-- begin --

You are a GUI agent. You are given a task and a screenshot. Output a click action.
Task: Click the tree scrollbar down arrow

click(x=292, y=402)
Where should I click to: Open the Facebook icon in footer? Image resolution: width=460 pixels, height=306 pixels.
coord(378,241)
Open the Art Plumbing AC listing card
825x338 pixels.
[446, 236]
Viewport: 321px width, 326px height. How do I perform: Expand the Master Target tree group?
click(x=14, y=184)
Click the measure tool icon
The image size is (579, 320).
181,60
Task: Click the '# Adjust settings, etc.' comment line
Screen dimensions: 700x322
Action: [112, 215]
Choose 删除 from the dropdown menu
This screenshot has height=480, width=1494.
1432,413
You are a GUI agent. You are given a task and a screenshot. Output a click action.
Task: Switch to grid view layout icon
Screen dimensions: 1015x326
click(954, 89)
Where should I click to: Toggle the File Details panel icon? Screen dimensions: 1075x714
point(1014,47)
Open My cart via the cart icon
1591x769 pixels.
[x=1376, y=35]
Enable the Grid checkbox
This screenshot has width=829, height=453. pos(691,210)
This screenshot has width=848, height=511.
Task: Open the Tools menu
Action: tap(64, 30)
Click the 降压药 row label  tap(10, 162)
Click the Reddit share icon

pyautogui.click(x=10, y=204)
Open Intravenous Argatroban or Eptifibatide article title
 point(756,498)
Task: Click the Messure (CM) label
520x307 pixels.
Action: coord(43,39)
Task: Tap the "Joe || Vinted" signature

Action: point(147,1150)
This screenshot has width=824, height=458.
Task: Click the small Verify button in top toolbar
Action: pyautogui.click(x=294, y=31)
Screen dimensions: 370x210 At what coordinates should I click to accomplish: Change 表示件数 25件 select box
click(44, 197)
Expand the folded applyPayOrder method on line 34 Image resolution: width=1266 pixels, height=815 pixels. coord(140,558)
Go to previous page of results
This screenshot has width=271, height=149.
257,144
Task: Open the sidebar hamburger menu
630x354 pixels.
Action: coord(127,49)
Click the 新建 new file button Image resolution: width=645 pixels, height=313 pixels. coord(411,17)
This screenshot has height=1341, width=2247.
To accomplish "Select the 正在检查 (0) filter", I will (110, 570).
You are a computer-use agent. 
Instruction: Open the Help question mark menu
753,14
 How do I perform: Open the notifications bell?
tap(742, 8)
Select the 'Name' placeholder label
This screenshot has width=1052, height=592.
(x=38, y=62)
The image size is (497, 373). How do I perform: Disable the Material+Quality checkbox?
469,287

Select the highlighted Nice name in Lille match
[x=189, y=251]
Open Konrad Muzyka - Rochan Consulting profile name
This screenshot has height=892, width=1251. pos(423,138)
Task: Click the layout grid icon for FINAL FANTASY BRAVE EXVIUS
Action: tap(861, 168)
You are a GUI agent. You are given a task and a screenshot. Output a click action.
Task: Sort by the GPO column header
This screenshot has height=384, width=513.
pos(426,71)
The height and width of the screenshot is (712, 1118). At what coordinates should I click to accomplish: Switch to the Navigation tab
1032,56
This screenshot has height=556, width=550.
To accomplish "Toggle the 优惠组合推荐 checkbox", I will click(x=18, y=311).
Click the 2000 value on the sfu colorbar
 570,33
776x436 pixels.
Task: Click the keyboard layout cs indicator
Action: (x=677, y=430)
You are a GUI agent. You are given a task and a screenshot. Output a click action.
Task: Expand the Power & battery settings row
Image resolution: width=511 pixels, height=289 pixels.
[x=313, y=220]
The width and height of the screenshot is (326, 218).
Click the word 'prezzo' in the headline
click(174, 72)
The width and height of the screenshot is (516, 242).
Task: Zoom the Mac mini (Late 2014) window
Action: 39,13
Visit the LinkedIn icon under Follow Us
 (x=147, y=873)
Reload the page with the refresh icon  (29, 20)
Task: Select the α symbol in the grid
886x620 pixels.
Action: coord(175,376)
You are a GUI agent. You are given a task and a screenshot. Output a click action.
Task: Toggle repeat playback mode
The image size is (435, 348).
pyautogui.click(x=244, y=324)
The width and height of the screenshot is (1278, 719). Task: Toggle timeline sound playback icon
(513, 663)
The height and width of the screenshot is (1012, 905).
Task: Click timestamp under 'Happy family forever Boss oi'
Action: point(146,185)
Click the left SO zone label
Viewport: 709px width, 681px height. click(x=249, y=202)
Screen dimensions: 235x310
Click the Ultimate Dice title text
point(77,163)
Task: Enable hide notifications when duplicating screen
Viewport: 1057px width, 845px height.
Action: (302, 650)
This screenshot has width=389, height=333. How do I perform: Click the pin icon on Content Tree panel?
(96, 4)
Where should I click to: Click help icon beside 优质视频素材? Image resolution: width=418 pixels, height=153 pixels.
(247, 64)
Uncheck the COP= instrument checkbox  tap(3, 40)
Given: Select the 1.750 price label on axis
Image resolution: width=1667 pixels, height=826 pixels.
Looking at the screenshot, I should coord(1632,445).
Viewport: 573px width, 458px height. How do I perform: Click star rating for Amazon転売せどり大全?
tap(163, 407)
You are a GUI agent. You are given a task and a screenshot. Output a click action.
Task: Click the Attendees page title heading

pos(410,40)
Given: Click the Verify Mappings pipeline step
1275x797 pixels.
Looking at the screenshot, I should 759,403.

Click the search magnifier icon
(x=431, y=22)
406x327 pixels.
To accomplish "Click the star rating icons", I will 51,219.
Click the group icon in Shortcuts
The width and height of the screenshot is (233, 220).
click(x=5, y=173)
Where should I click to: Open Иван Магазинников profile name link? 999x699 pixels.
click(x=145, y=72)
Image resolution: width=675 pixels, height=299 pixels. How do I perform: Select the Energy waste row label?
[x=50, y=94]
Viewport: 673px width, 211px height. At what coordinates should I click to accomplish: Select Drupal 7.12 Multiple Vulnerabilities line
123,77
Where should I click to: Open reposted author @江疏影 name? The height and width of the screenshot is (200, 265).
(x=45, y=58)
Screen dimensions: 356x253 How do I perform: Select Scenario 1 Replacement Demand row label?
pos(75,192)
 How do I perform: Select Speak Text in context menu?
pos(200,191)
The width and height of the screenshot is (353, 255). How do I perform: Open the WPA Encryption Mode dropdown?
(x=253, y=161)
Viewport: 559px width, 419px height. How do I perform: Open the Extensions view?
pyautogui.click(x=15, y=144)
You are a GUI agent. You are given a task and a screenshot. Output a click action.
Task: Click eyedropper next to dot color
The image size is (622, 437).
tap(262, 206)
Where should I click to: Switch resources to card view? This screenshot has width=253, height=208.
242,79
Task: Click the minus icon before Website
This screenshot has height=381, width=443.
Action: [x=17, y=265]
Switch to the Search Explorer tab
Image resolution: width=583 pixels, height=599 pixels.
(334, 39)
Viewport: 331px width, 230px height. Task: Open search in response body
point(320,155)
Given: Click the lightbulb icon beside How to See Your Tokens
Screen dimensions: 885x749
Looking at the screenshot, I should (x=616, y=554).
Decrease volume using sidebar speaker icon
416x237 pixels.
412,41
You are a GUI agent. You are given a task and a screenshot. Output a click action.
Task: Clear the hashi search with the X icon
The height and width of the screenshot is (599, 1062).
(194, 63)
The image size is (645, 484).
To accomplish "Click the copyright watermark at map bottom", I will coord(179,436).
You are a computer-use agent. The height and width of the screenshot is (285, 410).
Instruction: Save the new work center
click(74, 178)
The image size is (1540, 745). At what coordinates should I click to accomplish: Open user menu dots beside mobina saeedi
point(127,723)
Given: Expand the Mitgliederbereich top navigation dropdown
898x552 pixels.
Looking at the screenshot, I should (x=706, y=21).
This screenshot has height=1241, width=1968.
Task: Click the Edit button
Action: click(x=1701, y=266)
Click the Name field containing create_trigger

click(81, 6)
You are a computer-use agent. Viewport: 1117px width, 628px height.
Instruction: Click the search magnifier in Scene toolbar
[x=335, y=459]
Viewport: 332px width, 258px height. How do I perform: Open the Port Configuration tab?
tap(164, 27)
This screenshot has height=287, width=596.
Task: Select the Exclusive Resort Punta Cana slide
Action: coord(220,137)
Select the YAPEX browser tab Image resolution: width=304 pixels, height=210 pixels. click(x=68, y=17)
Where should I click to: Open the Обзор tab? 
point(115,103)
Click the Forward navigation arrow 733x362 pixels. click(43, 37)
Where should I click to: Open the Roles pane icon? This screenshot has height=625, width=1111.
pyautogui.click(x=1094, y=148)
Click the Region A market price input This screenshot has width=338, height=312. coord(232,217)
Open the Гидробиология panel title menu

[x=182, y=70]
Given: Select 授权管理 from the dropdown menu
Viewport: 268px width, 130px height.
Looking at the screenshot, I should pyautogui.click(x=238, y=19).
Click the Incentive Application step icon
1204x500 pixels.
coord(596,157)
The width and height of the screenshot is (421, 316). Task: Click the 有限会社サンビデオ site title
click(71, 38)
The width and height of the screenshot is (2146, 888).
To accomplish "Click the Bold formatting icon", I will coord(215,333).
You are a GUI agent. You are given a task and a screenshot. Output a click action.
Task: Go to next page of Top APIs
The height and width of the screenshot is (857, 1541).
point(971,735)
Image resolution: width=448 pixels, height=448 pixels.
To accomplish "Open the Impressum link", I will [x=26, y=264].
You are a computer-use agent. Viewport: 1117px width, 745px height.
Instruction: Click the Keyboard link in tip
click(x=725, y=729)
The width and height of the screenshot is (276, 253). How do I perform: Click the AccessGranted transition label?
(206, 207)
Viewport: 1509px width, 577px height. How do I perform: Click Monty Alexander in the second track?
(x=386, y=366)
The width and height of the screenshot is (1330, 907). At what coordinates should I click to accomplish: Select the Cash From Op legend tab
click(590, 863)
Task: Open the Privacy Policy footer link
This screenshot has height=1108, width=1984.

-- end --

EXERCISE PROMPT: Reproduce the stretch of entries from the line containing "Viewport: 673px width, 211px" through the line containing "pos(200,191)", both ends included. Keep every request line as it is, and multiply each coordinate in the answers by 2.05, rounding to whole numbers with halves rounded up.

REPLY TO THE EXERCISE:
Viewport: 673px width, 211px height. At what coordinates should I click to accomplish: Select Drupal 7.12 Multiple Vulnerabilities line
252,158
Where should I click to: Open reposted author @江疏影 name? The height and width of the screenshot is (200, 265).
(x=92, y=119)
Screen dimensions: 356x253 How do I perform: Select Scenario 1 Replacement Demand row label?
pos(154,394)
 How do I perform: Select Speak Text in context menu?
pos(410,392)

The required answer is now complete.